Create team agreements — Team agreements set ground rules. They are the behaviors a team promises to demonstrate when working with each other. They can cover a number of workplace contexts — from how the team will make decisions and how conflicts are to be addressed, through to how team members will support each other. They make expectations visible and articulate assumptions. They therefore deliver clarity and shared understanding to the team space, making it a psychologically safe place in which to participate.

Use online retrospective tools that build safety — Good retrospective tools include features designed to support psychological safety while delivering effective retrospectives. They help to create equitable, inclusive spaces in which a team can engage. They also help to support transparent processes that foster divergence and encourage openness. They can facilitate anonymous input, both synchronous and asynchronous meetings, and transparent decision making processes. They provide all team members opportunities for feedback. They can support accountability with the tracking of actions. They can be tailored to support diversity in teams.

Run regular safety checks and track progress — As mentioned above, running a team health check on a periodic basis allows you to do a quick check on the team’s health, as well as any trends and progress. Sometimes, it’s not just about any one point in time, but how things are changing over time. Discovering which dimensions are consistently low so that you can address them, or trending upwards so you can replicate success, is all part of having a regular cadence. A Scrum Master can use the data generated from the health check to inform actions that will support the team’s psychological safety. It can also be used to monitor those levels over time.

Tracking psychological safety over time with a health check

As time passes and team members come and go, it is important to revisit the health check. After all, what makes people feel safe will change over time.

Frequently asked questions

What is psychological safety in a team?

Psychological safety is a shared belief that the team is a safe place to take interpersonal risks — to ask a question, admit a mistake, or raise a concern without fear of blame or embarrassment. The term is associated with Harvard professor Amy Edmondson, and it is the foundation that lets a retrospective produce honest feedback.

Why does psychological safety matter in a retrospective?

A retrospective only works if people speak honestly, and people only speak honestly when they feel safe.
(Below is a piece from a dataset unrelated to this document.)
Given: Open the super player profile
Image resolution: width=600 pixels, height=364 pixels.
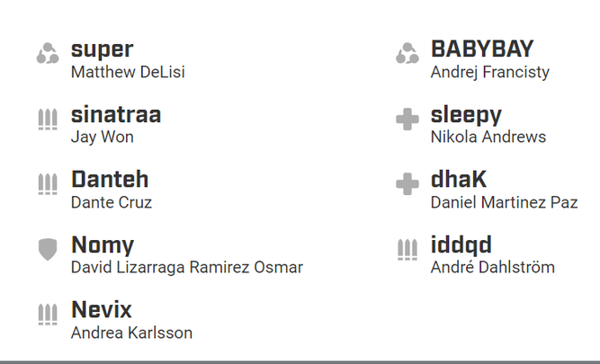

Without psychological safety you get silence and “everything’s fine”; with it you get the real problems on the table and genuine improvement. It is the single biggest factor in whether a retrospective creates value or just goes through the motions.

How can a Scrum Master build psychological safety?

A Scrum Master builds safety by modelling openness (sharing their own mistakes and asking for feedback), supporting team connectedness, setting team agreements, leaning on the Retrospective Prime Directive, and using tools that allow anonymous input. Running regular team health checks helps track whether safety is improving over time.